● **What you need to do**
The reply should return the data in full, exactly as written.

[Dataset excerpts]
+ + + +
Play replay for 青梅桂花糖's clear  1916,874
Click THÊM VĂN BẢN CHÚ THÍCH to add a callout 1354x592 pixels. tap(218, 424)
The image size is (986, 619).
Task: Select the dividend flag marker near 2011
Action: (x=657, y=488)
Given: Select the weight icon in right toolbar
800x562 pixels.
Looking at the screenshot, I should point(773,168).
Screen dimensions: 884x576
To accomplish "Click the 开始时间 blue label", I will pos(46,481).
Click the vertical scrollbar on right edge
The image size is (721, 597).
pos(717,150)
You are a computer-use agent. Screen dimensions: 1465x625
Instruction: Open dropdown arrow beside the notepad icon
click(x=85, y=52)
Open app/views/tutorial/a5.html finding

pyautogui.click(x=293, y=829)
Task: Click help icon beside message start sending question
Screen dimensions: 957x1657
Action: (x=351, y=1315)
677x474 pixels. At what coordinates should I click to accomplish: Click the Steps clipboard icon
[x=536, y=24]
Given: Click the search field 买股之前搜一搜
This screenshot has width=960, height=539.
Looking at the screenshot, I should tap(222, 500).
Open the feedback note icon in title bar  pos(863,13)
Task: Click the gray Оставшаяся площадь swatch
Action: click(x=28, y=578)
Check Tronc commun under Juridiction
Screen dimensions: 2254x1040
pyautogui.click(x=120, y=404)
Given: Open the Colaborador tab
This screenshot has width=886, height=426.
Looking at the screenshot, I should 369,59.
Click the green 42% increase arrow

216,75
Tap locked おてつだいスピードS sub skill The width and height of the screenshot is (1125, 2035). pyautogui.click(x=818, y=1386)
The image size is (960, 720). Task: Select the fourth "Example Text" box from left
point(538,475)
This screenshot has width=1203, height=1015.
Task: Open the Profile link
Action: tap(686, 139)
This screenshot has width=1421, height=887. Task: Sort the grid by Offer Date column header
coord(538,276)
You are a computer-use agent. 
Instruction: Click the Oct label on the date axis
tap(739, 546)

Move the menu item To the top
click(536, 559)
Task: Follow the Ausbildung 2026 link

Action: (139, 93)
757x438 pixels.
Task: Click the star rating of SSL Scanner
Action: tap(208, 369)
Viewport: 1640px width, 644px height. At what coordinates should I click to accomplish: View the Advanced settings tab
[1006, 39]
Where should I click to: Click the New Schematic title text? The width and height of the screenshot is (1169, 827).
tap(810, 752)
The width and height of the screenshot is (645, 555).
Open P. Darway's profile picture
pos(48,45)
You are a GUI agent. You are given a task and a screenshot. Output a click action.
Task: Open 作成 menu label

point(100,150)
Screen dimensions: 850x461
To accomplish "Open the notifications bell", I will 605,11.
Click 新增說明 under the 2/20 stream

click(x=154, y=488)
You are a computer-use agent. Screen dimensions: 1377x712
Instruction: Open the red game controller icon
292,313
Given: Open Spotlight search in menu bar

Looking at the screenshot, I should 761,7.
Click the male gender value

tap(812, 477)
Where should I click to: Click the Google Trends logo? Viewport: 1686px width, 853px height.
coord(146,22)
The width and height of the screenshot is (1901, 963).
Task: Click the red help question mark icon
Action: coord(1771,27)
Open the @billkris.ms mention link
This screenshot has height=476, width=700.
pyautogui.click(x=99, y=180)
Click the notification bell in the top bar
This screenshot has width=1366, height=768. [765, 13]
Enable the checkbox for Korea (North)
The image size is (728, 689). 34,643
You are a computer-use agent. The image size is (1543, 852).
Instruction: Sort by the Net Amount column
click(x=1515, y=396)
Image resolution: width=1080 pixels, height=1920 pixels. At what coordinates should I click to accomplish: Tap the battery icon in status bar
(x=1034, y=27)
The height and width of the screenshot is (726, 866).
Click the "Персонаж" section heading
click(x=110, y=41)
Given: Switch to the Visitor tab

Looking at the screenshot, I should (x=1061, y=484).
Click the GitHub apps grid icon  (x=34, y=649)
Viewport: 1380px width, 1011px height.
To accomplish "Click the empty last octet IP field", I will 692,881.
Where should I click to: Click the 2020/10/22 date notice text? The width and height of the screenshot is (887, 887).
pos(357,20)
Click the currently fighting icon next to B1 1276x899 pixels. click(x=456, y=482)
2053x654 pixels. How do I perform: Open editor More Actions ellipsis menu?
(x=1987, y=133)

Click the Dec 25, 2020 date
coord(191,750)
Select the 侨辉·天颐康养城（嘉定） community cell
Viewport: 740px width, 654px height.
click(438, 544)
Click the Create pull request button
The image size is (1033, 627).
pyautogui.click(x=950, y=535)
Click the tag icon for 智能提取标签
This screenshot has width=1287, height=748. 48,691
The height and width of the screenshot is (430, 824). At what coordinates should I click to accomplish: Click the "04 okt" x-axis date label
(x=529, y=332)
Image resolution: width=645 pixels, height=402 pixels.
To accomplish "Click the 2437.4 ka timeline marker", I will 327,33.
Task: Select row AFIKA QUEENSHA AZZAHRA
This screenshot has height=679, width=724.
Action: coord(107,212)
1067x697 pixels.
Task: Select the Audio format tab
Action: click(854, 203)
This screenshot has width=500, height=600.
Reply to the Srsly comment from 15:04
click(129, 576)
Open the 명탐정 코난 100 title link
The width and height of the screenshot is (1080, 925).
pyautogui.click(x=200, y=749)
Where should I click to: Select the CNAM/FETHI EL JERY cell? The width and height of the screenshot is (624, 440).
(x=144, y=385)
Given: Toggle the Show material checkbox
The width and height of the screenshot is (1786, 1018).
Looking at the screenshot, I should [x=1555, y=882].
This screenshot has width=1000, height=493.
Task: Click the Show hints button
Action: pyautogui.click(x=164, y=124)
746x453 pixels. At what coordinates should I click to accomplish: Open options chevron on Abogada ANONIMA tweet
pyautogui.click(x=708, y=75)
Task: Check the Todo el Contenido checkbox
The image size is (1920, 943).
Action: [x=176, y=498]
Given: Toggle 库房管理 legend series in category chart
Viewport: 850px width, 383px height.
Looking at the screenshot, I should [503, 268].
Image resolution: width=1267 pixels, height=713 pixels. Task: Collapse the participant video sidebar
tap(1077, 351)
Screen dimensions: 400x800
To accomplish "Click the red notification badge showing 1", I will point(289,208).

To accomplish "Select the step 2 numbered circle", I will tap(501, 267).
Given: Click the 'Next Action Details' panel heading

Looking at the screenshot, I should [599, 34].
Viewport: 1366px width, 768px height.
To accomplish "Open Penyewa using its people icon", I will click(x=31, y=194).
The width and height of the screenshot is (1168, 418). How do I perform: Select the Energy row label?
+ + + +
● **Output for this exercise**
Play replay for 青梅桂花糖's clear  1916,874
Click THÊM VĂN BẢN CHÚ THÍCH to add a callout 1354x592 pixels. tap(218, 424)
The image size is (986, 619).
Task: Select the dividend flag marker near 2011
Action: (x=657, y=488)
Given: Select the weight icon in right toolbar
800x562 pixels.
Looking at the screenshot, I should point(773,168).
Screen dimensions: 884x576
To accomplish "Click the 开始时间 blue label", I will pos(46,481).
Click the vertical scrollbar on right edge
The image size is (721, 597).
pos(717,150)
You are a computer-use agent. Screen dimensions: 1465x625
Instruction: Open dropdown arrow beside the notepad icon
click(x=85, y=52)
Open app/views/tutorial/a5.html finding

pyautogui.click(x=293, y=829)
Task: Click help icon beside message start sending question
Screen dimensions: 957x1657
Action: (x=351, y=1315)
677x474 pixels. At what coordinates should I click to accomplish: Click the Steps clipboard icon
[x=536, y=24]
Given: Click the search field 买股之前搜一搜
This screenshot has width=960, height=539.
Looking at the screenshot, I should tap(222, 500).
Open the feedback note icon in title bar  pos(863,13)
Task: Click the gray Оставшаяся площадь swatch
Action: click(x=28, y=578)
Check Tronc commun under Juridiction
Screen dimensions: 2254x1040
pyautogui.click(x=120, y=404)
Given: Open the Colaborador tab
This screenshot has width=886, height=426.
Looking at the screenshot, I should 369,59.
Click the green 42% increase arrow

216,75
Tap locked おてつだいスピードS sub skill The width and height of the screenshot is (1125, 2035). pyautogui.click(x=818, y=1386)
The image size is (960, 720). Task: Select the fourth "Example Text" box from left
point(538,475)
This screenshot has width=1203, height=1015.
Task: Open the Profile link
Action: tap(686, 139)
This screenshot has width=1421, height=887. Task: Sort the grid by Offer Date column header
coord(538,276)
You are a computer-use agent. 
Instruction: Click the Oct label on the date axis
tap(739, 546)

Move the menu item To the top
click(536, 559)
Task: Follow the Ausbildung 2026 link

Action: (139, 93)
757x438 pixels.
Task: Click the star rating of SSL Scanner
Action: tap(208, 369)
Viewport: 1640px width, 644px height. At what coordinates should I click to accomplish: View the Advanced settings tab
[1006, 39]
Where should I click to: Click the New Schematic title text? The width and height of the screenshot is (1169, 827).
tap(810, 752)
The width and height of the screenshot is (645, 555).
Open P. Darway's profile picture
pos(48,45)
You are a GUI agent. You are given a task and a screenshot. Output a click action.
Task: Open 作成 menu label

point(100,150)
Screen dimensions: 850x461
To accomplish "Open the notifications bell", I will 605,11.
Click 新增說明 under the 2/20 stream

click(x=154, y=488)
You are a computer-use agent. Screen dimensions: 1377x712
Instruction: Open the red game controller icon
292,313
Given: Open Spotlight search in menu bar

Looking at the screenshot, I should 761,7.
Click the male gender value

tap(812, 477)
Where should I click to: Click the Google Trends logo? Viewport: 1686px width, 853px height.
coord(146,22)
The width and height of the screenshot is (1901, 963).
Task: Click the red help question mark icon
Action: coord(1771,27)
Open the @billkris.ms mention link
This screenshot has height=476, width=700.
pyautogui.click(x=99, y=180)
Click the notification bell in the top bar
This screenshot has width=1366, height=768. [765, 13]
Enable the checkbox for Korea (North)
The image size is (728, 689). 34,643
You are a computer-use agent. The image size is (1543, 852).
Instruction: Sort by the Net Amount column
click(x=1515, y=396)
Image resolution: width=1080 pixels, height=1920 pixels. At what coordinates should I click to accomplish: Tap the battery icon in status bar
(x=1034, y=27)
The height and width of the screenshot is (726, 866).
Click the "Персонаж" section heading
click(x=110, y=41)
Given: Switch to the Visitor tab

Looking at the screenshot, I should (x=1061, y=484).
Click the GitHub apps grid icon  (x=34, y=649)
Viewport: 1380px width, 1011px height.
To accomplish "Click the empty last octet IP field", I will 692,881.
Where should I click to: Click the 2020/10/22 date notice text? The width and height of the screenshot is (887, 887).
pos(357,20)
Click the currently fighting icon next to B1 1276x899 pixels. click(x=456, y=482)
2053x654 pixels. How do I perform: Open editor More Actions ellipsis menu?
(x=1987, y=133)

Click the Dec 25, 2020 date
coord(191,750)
Select the 侨辉·天颐康养城（嘉定） community cell
Viewport: 740px width, 654px height.
click(438, 544)
Click the Create pull request button
The image size is (1033, 627).
pyautogui.click(x=950, y=535)
Click the tag icon for 智能提取标签
This screenshot has width=1287, height=748. 48,691
The height and width of the screenshot is (430, 824). At what coordinates should I click to accomplish: Click the "04 okt" x-axis date label
(x=529, y=332)
Image resolution: width=645 pixels, height=402 pixels.
To accomplish "Click the 2437.4 ka timeline marker", I will 327,33.
Task: Select row AFIKA QUEENSHA AZZAHRA
This screenshot has height=679, width=724.
Action: coord(107,212)
1067x697 pixels.
Task: Select the Audio format tab
Action: click(854, 203)
This screenshot has width=500, height=600.
Reply to the Srsly comment from 15:04
click(129, 576)
Open the 명탐정 코난 100 title link
The width and height of the screenshot is (1080, 925).
pyautogui.click(x=200, y=749)
Where should I click to: Select the CNAM/FETHI EL JERY cell? The width and height of the screenshot is (624, 440).
(x=144, y=385)
Given: Toggle the Show material checkbox
The width and height of the screenshot is (1786, 1018).
Looking at the screenshot, I should [x=1555, y=882].
This screenshot has width=1000, height=493.
Task: Click the Show hints button
Action: pyautogui.click(x=164, y=124)
746x453 pixels. At what coordinates should I click to accomplish: Open options chevron on Abogada ANONIMA tweet
pyautogui.click(x=708, y=75)
Task: Check the Todo el Contenido checkbox
The image size is (1920, 943).
Action: [x=176, y=498]
Given: Toggle 库房管理 legend series in category chart
Viewport: 850px width, 383px height.
Looking at the screenshot, I should [503, 268].
Image resolution: width=1267 pixels, height=713 pixels. Task: Collapse the participant video sidebar
tap(1077, 351)
Screen dimensions: 400x800
To accomplish "Click the red notification badge showing 1", I will point(289,208).

To accomplish "Select the step 2 numbered circle", I will tap(501, 267).
Given: Click the 'Next Action Details' panel heading

Looking at the screenshot, I should [599, 34].
Viewport: 1366px width, 768px height.
To accomplish "Open Penyewa using its people icon", I will click(x=31, y=194).
The width and height of the screenshot is (1168, 418). How do I perform: Select the Energy row label?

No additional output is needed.